昨日のタイトルの「だらだらと、すぱっりと」は「すっぱりと」の誤記ですね。失礼いたしました。
今日は、府中の六社明神(大国魂神社)の「くらやみまつり」のもっとも重要な祭儀の行われる日である。
https://www.ookunitamajinja.or.jp/matsuri/5-kurayami.php
このいかがわしそうな(笑)名前のついた祭を、小説の冒頭にもってきたのは司馬遼太郎で、その作品はワシャがもっとも好きな『燃えよ剣』である。
プロローグで、主人公の若い歳三は、ゆかたがけで六社明神に急いでいる。

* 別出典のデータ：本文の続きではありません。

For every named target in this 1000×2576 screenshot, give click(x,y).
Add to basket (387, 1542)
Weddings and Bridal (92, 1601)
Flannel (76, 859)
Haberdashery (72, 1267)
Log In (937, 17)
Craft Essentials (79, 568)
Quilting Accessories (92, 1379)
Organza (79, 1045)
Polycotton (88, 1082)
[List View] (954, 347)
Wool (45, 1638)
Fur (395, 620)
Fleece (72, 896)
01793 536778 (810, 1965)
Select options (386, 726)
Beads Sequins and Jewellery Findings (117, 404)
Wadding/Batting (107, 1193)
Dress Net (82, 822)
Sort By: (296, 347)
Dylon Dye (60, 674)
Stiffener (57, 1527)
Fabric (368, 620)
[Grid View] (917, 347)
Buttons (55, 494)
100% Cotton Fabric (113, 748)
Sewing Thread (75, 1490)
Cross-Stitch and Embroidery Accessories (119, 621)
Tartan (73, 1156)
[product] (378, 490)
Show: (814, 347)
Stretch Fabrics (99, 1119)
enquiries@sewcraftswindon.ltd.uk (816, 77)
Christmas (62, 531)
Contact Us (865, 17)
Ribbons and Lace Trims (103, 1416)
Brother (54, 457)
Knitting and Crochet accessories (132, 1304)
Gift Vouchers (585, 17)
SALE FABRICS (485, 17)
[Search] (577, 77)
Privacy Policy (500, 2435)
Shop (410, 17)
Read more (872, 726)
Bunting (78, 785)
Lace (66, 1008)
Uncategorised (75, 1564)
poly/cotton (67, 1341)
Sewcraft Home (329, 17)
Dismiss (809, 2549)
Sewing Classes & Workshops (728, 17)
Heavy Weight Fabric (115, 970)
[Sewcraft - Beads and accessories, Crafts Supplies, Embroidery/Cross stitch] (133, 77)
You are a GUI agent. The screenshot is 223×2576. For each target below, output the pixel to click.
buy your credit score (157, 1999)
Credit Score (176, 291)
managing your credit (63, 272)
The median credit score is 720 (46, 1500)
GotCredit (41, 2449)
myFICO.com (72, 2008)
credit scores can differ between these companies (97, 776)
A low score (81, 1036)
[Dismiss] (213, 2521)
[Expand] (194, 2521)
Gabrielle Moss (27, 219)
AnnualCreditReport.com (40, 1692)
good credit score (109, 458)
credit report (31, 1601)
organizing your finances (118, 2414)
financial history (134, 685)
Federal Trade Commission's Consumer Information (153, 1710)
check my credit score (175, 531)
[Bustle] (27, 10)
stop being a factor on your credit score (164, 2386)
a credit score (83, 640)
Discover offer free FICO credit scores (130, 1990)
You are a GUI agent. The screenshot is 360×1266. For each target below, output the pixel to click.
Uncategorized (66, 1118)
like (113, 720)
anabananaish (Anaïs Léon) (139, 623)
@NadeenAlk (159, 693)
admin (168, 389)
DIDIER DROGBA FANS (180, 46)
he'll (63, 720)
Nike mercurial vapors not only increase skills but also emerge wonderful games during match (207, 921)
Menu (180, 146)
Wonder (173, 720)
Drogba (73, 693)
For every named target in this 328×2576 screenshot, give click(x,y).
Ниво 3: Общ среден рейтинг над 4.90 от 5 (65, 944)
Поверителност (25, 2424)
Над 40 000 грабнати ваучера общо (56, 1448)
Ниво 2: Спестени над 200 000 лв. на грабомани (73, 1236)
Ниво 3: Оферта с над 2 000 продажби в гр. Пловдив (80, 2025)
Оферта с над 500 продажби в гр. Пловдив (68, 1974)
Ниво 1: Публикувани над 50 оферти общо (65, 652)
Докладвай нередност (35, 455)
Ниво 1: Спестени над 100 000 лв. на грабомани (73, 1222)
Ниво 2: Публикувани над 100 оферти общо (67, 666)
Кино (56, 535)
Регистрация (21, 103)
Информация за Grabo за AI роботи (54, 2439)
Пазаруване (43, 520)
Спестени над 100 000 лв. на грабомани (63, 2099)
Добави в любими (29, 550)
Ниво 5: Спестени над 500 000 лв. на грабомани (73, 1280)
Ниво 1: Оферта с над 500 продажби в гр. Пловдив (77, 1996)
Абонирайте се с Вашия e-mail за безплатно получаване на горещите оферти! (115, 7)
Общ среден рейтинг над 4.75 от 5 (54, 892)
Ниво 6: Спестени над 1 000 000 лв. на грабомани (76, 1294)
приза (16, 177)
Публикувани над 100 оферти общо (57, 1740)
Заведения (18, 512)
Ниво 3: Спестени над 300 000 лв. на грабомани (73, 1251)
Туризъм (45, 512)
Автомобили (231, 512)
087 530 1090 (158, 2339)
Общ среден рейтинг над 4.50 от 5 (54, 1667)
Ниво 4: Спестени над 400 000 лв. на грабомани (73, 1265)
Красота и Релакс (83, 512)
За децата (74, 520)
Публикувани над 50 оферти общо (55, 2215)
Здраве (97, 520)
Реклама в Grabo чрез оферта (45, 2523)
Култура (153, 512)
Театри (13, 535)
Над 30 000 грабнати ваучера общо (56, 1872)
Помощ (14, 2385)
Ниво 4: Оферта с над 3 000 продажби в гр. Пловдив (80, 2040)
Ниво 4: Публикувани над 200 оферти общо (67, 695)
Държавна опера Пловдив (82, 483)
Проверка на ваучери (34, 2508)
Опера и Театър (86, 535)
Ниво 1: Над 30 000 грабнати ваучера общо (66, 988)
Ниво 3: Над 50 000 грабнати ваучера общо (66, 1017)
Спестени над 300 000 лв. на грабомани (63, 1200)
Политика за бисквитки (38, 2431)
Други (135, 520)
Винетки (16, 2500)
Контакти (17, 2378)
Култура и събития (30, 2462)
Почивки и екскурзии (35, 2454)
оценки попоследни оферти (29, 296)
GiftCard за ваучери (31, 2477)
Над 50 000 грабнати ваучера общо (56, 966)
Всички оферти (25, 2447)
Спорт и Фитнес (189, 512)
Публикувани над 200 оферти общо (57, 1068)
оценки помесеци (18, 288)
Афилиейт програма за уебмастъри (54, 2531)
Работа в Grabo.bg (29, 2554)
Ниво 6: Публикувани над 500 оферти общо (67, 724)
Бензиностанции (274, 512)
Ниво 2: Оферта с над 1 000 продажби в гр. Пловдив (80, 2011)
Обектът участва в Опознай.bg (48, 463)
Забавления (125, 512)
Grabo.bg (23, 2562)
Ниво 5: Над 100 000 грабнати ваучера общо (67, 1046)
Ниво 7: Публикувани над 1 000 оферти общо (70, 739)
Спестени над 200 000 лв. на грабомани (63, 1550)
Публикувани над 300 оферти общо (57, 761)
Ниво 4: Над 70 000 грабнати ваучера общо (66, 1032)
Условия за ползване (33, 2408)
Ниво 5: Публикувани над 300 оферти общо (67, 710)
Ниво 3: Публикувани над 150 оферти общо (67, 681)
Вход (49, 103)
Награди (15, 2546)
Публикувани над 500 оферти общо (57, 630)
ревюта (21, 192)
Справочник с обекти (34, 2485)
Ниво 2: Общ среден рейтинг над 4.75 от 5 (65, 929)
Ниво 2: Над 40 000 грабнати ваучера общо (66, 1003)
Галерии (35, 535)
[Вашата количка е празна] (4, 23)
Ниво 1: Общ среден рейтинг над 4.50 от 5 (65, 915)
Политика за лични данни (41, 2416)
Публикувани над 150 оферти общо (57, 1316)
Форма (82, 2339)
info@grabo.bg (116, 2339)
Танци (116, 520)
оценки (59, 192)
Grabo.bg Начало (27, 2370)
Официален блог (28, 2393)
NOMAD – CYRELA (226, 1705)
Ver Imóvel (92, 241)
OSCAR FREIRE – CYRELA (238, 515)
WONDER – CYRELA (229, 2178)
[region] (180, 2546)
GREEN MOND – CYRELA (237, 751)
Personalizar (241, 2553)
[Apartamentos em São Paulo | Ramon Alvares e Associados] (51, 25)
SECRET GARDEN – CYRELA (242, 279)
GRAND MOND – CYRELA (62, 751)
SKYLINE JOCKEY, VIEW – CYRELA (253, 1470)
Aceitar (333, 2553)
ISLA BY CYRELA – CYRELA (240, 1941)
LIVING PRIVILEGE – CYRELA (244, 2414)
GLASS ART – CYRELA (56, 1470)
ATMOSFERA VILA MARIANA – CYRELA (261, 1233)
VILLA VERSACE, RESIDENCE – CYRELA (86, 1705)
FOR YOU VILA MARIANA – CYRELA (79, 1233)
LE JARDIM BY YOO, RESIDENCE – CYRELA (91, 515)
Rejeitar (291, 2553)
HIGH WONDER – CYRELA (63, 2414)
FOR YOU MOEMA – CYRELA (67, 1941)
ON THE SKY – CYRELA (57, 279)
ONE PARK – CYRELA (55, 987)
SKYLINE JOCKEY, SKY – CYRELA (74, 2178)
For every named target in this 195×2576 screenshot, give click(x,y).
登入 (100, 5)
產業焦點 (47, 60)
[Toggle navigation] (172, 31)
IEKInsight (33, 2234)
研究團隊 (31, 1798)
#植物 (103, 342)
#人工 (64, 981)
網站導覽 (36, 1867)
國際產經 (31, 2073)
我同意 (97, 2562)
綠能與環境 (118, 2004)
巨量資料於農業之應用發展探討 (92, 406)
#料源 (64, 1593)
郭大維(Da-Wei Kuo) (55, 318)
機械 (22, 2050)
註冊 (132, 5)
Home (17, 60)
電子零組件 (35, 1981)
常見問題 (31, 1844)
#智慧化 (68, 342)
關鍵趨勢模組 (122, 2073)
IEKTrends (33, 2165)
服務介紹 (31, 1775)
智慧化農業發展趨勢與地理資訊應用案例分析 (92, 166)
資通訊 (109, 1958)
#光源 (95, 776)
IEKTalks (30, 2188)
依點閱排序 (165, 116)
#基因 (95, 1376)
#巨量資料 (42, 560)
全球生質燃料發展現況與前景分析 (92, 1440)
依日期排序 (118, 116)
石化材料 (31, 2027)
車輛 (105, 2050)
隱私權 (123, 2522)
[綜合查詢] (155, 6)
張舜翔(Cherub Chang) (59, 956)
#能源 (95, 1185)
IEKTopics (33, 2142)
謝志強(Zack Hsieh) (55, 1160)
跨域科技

そのゆかたの下には柔術の稽古着をこっそりとまとっていた。司馬さんの文章を引く。
《歳三のこんたんでは、》
《祭礼の闇につけこんで、参詣の女の袖をひき、引き倒して犯してしまう。そのときユカタをぬいで女が夜露にぬれぬように地面に敷く。その上に寝かせる。着ている柔術着は、女の連れの男衆と格闘がおこった場合の用意のつもりだった。》
なんとも物騒な用意である。引用を続ける。
《歳三だけが悪いのではない。そういう祭礼だった。この夜の参詣人は、府中周辺ばかりではなく三多摩の村々はおろか、遠く江戸からも泊りがけでやってくるのだが、一郷の灯が消されて浄闇の天地になると、男も女も古代人にかえって、手当たり次第に通じ合うのだ。》
なんとも結構な祭礼でゲスな(笑)。
《いわば、女の夜市なのだ。》
と、司馬さんは言いきってしまう。しかし、日本各地に同様な祭礼は多く、もちろん今では、そんな形態はなくなっているだろうが、『燃えよ剣』が「週刊文春」に連載されていた昭和30年代には、まだまだ許容されていた文化だった。
おそらく司馬さんは、この起こしを書くために多摩地域に綿密な取材を重ねている。その時に土地の古老から「女の夜市」の話を聞き、「これは使える!」と思ったに違いない。
司馬ワールドでは、歳三がこの夜に、自らの新たな運命まで抱き寄せたと書く。夜市でまぐあった女が、従四位下猿渡佐渡守の妹、お彩佐さまであったのだ。彼女が歳三を京都へと誘っていく役割を演じる。
見事な導入部であり、少し色っぽくもあり、昭和30年代に「週刊文春」の連載を通勤電車の中で少し体を縮めながら必死に読んでいたサラリーマンが数多いたであろうことは想像にかたくない。
平成を経て、令和の時代になり、「くらやみまつり」は単なる地方の祭礼となっていることだろう。しかし、こういった古代より伝承される大らかな「こと」が減少している、あるいは消えてしまった先に「少子化」という問題が横たわっているようにも思える。